- Passage
·····

There was nothing remarkable about the morning. Children were at school or being readied for it. Workers had left for their jobs; others were still home. The collapsed apartment block was an ordinary place where ordinary lives were underway: people making coffee, getting dressed, planning the week. The dead were not statistics but neighbors. Among them was a 65-year-old woman who survived the initial blast and her injuries for two months before dying on October 8, the last of the twenty-two to be counted. For a week, rescuers, including volunteer firefighters drawn from across the region, dug through concrete and twisted steel, pulling some survivors from the debris and recovering others who had not made it. Families waited at the edge of the rubble for word, holding photographs, naming the missing to anyone who would listen. The search ended on August 13. Beyond the dead, more than two hundred homes were left damaged or destroyed, and hundreds of people who had simply lived nearby found their apartments uninhabitable overnight.

The Calls That Went Unanswered

What made the loss harder to bear was the sense that it could have been stopped. Residents told reporters they had smelled gas hours before the explosion and had phoned Litoral Gas, the city's gas provider. The company insisted it had received no such calls, suggesting people may have dialed the police instead. A prosecutor later testified that the building had suffered repeated gas leaks before that day. A gasfitter, Carlos Osvaldo García, had been doing maintenance work in the building that morning. According to witnesses, one worker fled in a van once he grasped how serious the leak had become, while another stayed behind, trying to get people out of the danger zone before the corner erupted.

·····

- Data excerpts
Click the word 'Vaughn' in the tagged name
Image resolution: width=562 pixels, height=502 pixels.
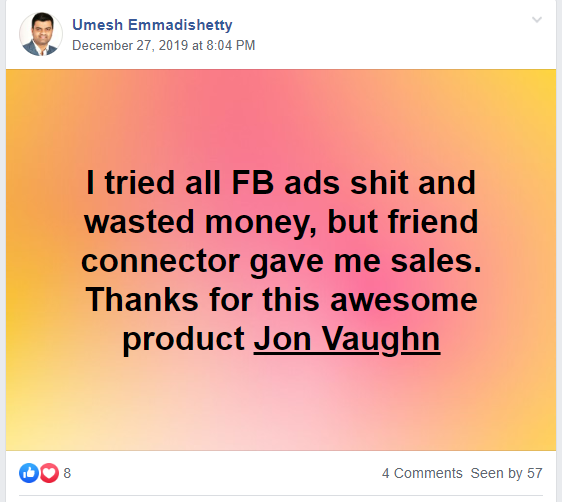pyautogui.click(x=381, y=340)
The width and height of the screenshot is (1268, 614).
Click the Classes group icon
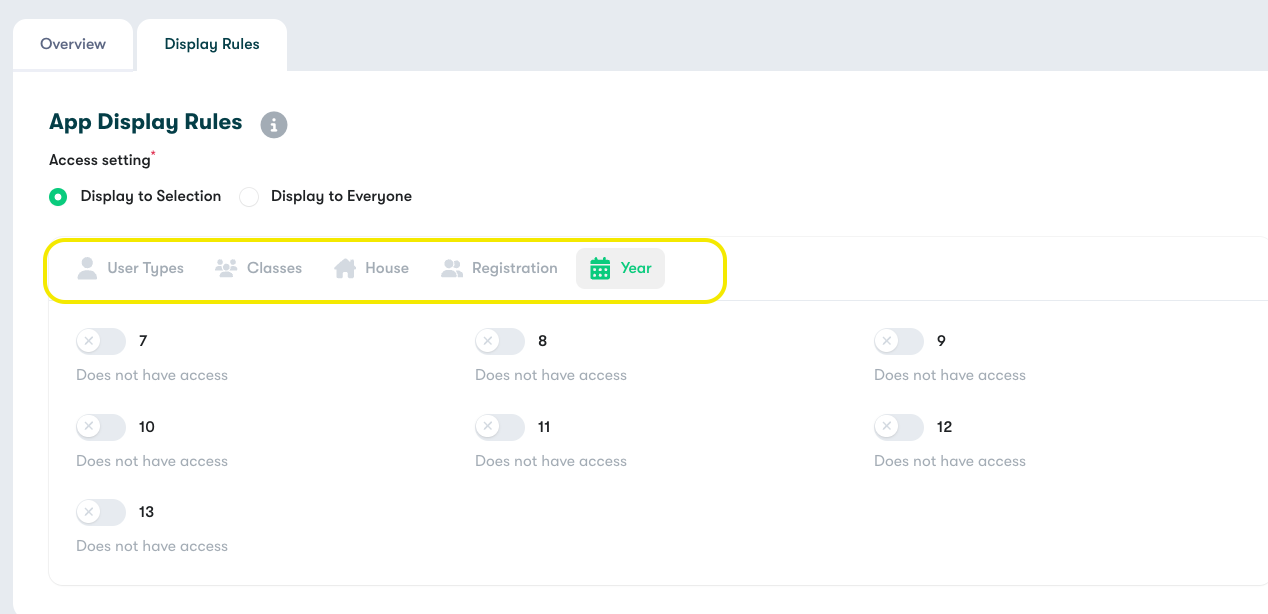[x=226, y=268]
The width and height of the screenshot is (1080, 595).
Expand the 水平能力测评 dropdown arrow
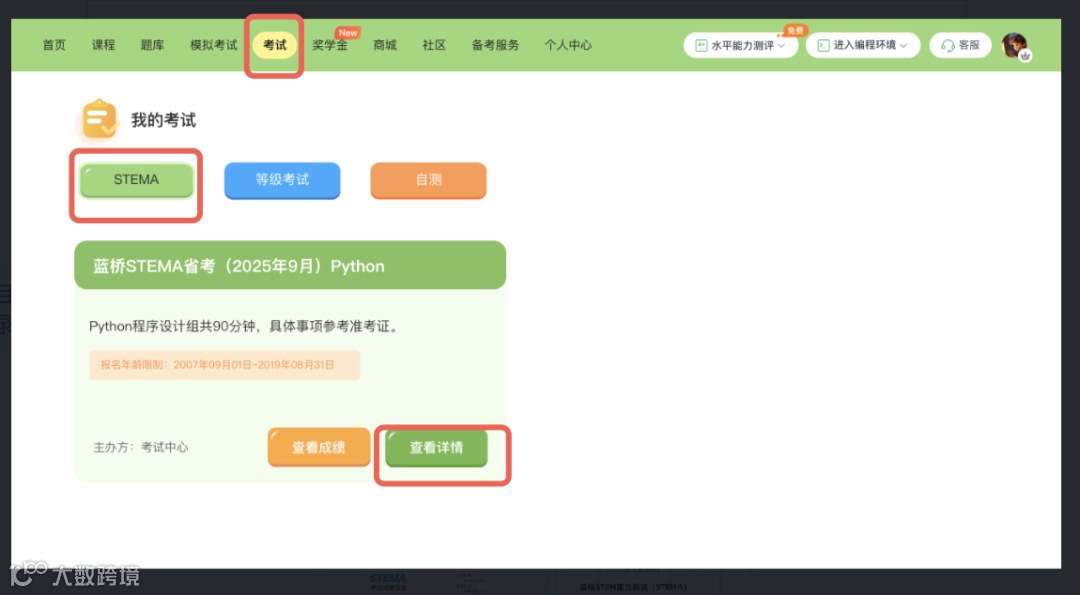783,45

·····

- Task instructions
In the passage, shorten the paragraph that begins "What made the loss harder to bear" into a list of its main facts. You won't need the items to do this.

- Worked answer
- The loss felt harder because people believed it could have been prevented.
- Residents said they smelled gas hours before the explosion and called Litoral Gas, the city's gas provider.
- The company said it received no such calls and suggested people may have called the police instead.
- A prosecutor later testified that the building had had repeated gas leaks before that day.
- Gasfitter Carlos Osvaldo García was doing maintenance in the building that morning.
- Witnesses said one worker fled in a van after realizing how serious the leak was, while another stayed to get people out before the blast.